The newest research would mean that the moon formed “only” about 60 million years after the birth of the solar system — an important point because it would provide critical information for astronomers and planetary scientists who seek to understand the early evolution of the Earth and our solar system.
That has been a difficult task, Barboni said, because “whatever was there before the giant impact has been erased.” While scientists cannot know what occurred before the collision with Theia, these findings are important because they will help scientists continue to piece together major events that followed it.
It’s usually difficult to determine the age of moon rocks because most of them contain a patchwork of fragments of multiple other rocks. But Barboni was able to analyze eight zircons in pristine condition. Specifically, she examined how the uranium they contained had decayed to lead (in a lab at Princeton University) and how the lutetium they contained had decayed to an element called hafnium (using a mass spectrometer at UCLA). The researchers analyzed those elements together to determine the moon’s age.
“Zircons are nature’s best clocks,” said Kevin McKeegan, a UCLA professor of geochemistry and cosmochemistry, and a co-author of the study. “They are the best mineral in preserving geological history and revealing where they originated.”
The Earth’s collision with Theia created a liquefied moon, which then solidified. Scientists believe most of the moon’s surface was covered with magma right after its formation. The uranium-lead measurements reveal when the zircons first appeared in the moon’s initial magma ocean, which later cooled down and formed the moon’s mantle and crust; the lutetium-hafnium measurements reveal when its magma formed, which happened earlier.
“Mélanie was very clever in figuring out the moon’s real age dates back to its pre-history before it solidified, not to its solidification,” said Edward Young, a UCLA professor of geochemistry and cosmochemistry and a co-author of the study.
Previous studies concluded the moon’s age based on moon rocks that had been contaminated by multiple collisions.
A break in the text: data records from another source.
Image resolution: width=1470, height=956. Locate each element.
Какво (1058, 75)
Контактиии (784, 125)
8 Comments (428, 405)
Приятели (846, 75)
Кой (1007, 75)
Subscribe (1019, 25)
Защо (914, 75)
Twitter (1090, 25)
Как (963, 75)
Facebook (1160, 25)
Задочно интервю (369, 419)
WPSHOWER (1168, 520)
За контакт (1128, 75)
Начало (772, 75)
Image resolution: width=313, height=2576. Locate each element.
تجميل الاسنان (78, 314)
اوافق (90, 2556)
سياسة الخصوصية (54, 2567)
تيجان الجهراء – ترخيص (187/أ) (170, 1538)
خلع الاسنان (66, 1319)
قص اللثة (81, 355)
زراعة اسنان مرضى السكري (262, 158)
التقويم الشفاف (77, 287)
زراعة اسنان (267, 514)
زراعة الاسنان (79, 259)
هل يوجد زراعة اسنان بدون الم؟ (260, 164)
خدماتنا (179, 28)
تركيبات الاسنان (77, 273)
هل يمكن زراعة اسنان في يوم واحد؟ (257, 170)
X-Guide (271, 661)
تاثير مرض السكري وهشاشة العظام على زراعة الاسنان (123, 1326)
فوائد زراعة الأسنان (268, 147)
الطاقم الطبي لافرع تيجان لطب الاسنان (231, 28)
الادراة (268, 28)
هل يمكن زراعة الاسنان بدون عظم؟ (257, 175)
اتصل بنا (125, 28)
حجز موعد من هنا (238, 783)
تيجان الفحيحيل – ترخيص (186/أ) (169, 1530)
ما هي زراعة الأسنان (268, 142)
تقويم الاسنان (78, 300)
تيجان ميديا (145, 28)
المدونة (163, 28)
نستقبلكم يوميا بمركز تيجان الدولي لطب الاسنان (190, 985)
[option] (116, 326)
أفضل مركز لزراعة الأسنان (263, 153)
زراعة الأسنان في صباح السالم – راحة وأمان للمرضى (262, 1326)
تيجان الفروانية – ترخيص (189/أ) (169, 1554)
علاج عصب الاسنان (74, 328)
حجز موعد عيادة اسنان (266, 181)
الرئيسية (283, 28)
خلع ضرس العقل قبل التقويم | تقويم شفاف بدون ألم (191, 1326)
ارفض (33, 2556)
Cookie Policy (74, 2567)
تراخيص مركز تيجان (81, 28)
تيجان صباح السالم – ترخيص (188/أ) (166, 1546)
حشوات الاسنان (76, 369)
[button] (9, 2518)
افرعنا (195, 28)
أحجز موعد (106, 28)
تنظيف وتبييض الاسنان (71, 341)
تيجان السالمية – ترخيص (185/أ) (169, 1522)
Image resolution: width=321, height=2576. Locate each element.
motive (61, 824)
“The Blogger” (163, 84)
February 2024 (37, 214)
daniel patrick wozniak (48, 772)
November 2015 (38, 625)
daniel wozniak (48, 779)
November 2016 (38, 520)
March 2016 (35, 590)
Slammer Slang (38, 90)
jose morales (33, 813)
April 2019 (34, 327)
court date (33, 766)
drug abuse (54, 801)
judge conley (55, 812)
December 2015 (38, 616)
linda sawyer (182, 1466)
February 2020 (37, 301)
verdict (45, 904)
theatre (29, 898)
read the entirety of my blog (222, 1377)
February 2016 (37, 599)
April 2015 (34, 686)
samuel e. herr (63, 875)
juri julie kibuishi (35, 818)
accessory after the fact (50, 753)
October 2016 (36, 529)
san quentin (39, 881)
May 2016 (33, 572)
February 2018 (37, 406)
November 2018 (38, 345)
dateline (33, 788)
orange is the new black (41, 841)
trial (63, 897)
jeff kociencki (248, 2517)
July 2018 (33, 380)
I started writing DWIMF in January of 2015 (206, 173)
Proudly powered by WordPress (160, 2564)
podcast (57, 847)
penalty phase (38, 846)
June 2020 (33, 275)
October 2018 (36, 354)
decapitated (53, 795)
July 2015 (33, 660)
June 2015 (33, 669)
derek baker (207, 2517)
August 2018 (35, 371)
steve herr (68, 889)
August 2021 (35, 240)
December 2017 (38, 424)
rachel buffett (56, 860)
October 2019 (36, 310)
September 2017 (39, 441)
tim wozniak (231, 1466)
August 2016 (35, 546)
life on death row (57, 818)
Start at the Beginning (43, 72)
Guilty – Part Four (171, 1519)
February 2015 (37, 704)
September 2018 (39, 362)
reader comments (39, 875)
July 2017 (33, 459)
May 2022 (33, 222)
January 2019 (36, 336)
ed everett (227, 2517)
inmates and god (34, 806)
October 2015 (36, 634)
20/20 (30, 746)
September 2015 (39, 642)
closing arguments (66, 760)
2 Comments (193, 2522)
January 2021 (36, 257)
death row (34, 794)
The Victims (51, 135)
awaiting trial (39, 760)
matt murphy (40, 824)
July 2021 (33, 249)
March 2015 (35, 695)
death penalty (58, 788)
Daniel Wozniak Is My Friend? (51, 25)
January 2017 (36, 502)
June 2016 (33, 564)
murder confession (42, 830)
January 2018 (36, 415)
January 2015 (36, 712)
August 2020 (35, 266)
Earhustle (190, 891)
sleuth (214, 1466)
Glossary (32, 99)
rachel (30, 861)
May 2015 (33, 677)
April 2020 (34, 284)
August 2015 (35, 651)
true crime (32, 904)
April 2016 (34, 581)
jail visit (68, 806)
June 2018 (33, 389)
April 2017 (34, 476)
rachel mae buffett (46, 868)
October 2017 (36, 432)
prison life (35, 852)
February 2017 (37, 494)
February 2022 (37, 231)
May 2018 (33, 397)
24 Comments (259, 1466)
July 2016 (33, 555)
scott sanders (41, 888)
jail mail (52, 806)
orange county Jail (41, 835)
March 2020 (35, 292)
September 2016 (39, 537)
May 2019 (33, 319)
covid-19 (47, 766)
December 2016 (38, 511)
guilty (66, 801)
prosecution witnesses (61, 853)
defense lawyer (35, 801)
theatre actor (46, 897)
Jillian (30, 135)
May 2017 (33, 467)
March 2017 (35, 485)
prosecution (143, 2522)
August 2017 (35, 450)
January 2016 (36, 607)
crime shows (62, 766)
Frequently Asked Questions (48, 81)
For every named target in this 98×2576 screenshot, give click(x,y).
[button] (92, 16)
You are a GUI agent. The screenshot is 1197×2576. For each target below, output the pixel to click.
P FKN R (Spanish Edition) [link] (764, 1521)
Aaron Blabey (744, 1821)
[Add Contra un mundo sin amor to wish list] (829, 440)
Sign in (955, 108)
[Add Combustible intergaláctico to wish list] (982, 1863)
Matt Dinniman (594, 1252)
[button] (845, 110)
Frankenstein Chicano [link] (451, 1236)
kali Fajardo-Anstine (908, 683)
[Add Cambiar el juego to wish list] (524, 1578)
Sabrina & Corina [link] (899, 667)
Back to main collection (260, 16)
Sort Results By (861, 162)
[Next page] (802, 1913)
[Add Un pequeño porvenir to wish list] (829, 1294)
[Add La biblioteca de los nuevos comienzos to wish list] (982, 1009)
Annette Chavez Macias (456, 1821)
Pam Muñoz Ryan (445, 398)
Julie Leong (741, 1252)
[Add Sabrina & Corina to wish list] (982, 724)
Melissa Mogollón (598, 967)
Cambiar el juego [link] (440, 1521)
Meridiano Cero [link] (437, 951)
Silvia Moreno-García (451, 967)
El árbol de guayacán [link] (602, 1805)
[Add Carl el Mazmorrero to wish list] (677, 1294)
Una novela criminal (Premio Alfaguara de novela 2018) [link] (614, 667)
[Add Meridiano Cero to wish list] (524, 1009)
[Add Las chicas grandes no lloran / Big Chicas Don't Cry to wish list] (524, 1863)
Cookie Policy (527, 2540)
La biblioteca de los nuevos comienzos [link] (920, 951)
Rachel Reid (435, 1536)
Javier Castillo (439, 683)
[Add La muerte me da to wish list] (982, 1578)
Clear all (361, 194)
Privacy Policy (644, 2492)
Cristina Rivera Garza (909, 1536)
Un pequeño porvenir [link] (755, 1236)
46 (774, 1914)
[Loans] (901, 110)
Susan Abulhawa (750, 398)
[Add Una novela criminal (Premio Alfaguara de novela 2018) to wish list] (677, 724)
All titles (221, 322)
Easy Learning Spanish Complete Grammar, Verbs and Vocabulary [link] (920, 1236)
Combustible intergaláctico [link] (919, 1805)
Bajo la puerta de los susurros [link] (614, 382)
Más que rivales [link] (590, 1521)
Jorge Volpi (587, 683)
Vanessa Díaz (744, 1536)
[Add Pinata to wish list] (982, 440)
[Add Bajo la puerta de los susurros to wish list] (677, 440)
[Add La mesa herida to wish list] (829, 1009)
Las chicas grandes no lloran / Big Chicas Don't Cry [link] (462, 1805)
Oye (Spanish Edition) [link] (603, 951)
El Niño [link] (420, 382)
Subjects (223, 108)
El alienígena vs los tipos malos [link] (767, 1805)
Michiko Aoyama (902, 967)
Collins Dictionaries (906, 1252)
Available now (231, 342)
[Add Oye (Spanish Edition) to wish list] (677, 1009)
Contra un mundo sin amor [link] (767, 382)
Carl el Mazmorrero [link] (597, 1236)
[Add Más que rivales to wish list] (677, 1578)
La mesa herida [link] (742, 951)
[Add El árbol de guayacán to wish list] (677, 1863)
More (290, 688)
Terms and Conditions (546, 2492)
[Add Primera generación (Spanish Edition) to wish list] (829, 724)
McKeegan said those rocks indicated the date of some other events, “but not the age of the moon.”
The UCLA researchers are continuing to study zircons brought back by the Apollo astronauts to study the early history of the moon.
Co-authors of the Science Advances study are Patrick Boehnke, a former UCLA graduate student who is now a University of Chicago postdoctoral scholar; Christopher Keller, a UC Berkeley postdoctoral scholar; Issaku Kohl, a UCLA research geochemist; and Blair Schoene, associate professor of geosciences at Princeton University.
The research was funded by NASA, and Barboni received support from the Swiss National Science Foundation.